In this study, PM10, PM2.5, and their ionic components as well as OC/BC in PM10 were measured at the roadside of National Highway 45, which is located in front of the Global Campus of Hankuk University of Foreign Studies (HUFS). This approach is similar to that of Zhu et al. (2002a, b) and Roorda-Knape et al. (1998) in that concentrations of air pollutants were measured with distance from the roadside. They examined concentration variations with a focus on vehicle emissions. In contrast, this study investigated in what manner PM10 and PM2.5 at the roadside are associated with surrounding areas by differentiating primary and secondary pollutants based on major components of these pollutants.


2. METHODOLOGY

2. 1 Measurement Site and Period

Particle-phase concentrations were measured at the roadside of National Highway 45, which is located about 35 km southeast of downtown Seoul and runs in front of the Global Campus of HUFS (see Fig. 1). This site was selected because: (1) there are no other thoroughfares except the access road to HUFS to the south; (2) there are no major emission sources except vehicle emissions from the roads; and (3) the surrounding areas have relatively flat terrain, where small-sized buildings, farmlands, and open spaces are scattered. In fact, fugitive dust from nearby farmlands or vacant lots also could become an important emission source. However, it was thought that its effect should be examined separately if fugitive dust is another key factor in determining particulate matter concentrations in Korea (Korean Society for Atmospheric Environment, 2009).

Fig. 1.

Locations of the Global Campus Hankuk University of Foreign Studies (HUFS) in Korea, National Highway 45, and the measurement site. Low-volume air samplers were deployed at distances of 10, 80, and 200 m from the outer lane of two lanes each way.

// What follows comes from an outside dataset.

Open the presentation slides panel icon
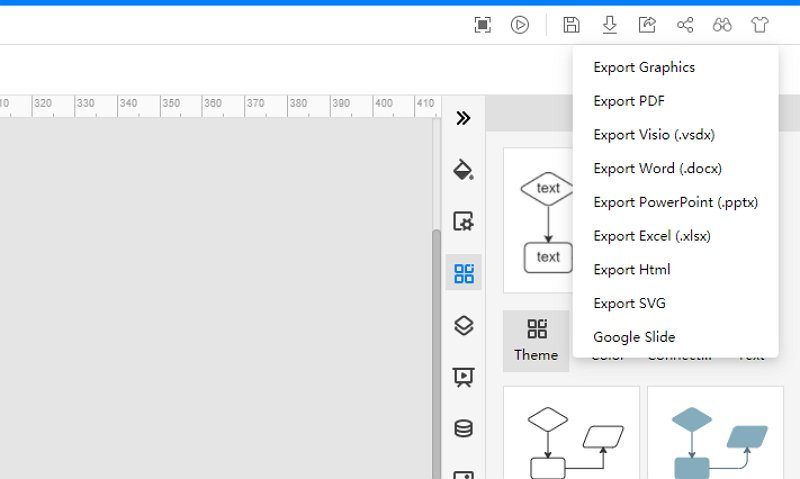 [x=463, y=377]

National Highway 45 around the measurement site has two lanes in each direction. Its average daily traffic volume of 1,070 vehicles is not as high as that for highways or thoroughfares of the city center, and it remains constant, except for a decrease in the middle of the night or weekend (Korea Ministry of Construction and Transportation, 2006). Passenger cars and light trucks on National Highway 45 account for the majority of the total traffic volume (about 95%), while buses and heavy trucks account for about 3.1% and 0.2%, respectively.

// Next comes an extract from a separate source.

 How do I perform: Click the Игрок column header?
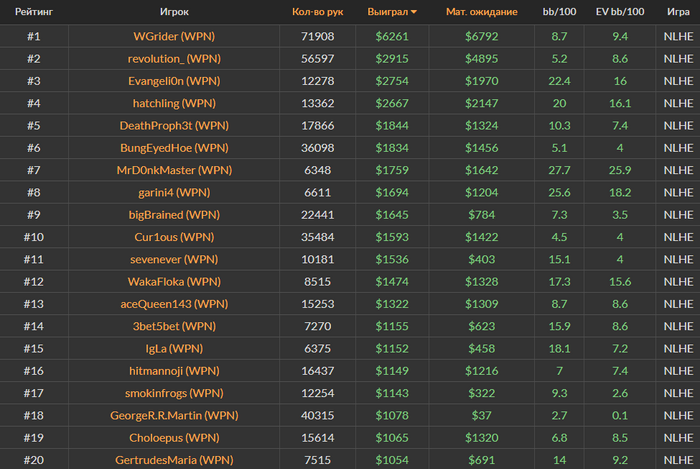174,12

Measurements were carried out during two different periods - January 4 through 24, 2008, and May 11 through 29, 2008 (Table 1). The former period was chosen to represent the winter with high combustion-related emissions, while the latter was chosen for comparison with winter emissions. Three measurement locations were established at 10, 80, and 200 m from the northbound outer lane of the highway. The maximum distance of 200 m was chosen because it has been reported that direct influence of on-road emissions becomes insignificant beyond a distance of about 200 to 300 m (Zhu et al., 2002a, b; Roorda-Knape et al., 1998). Wind direction and speed were measured at a height of about 1.8 m using the automatic weather station (AWS; Campbell 05103-L R.M. Young Wind Monitor) at a distance of 80 m from the roadside.

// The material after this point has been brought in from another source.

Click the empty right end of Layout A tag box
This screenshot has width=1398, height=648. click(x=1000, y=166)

Means and standard deviations of mass and components of PM10 and PM2.5 with distance from the roadside during the measurement periods.a

2. 2 Sampling and Analysis

Samples of PM10 and PM2.5 were collected using a low-volume air sampler with a flow rate of 16.7 L/min, which consists of one-stage Teflon filter packs and cyclones (URG-2000-30ENB, URG-2000-30EH) of cut-size 10 μm and 2.5 μm each. The sampling height was roughly 1.5 m above the surface. Samples for measuring the concentrations of total mass and ionic components in both PM10 and PM2.5 were collected using a Teflon membrane filter (Zefluor filter) with a diameter of 47 mm. Only PM10 samples were collected for measuring OC and BC concentrations using a quartz filter (Whatman 1851-047, QMA grade), because the number of filter packs was not sufficient to collect PM2.5 as well at three locations. Considering that OC and BC are present mostly in PM2.5, only PM2.5 could have been collected. However, PM10 rather than PM2.5 was collected to quantify all carbonaceous particles originating from the roads, because OC and BC can be included in coarse particles such as those from tire wear (Watson et al., 1998).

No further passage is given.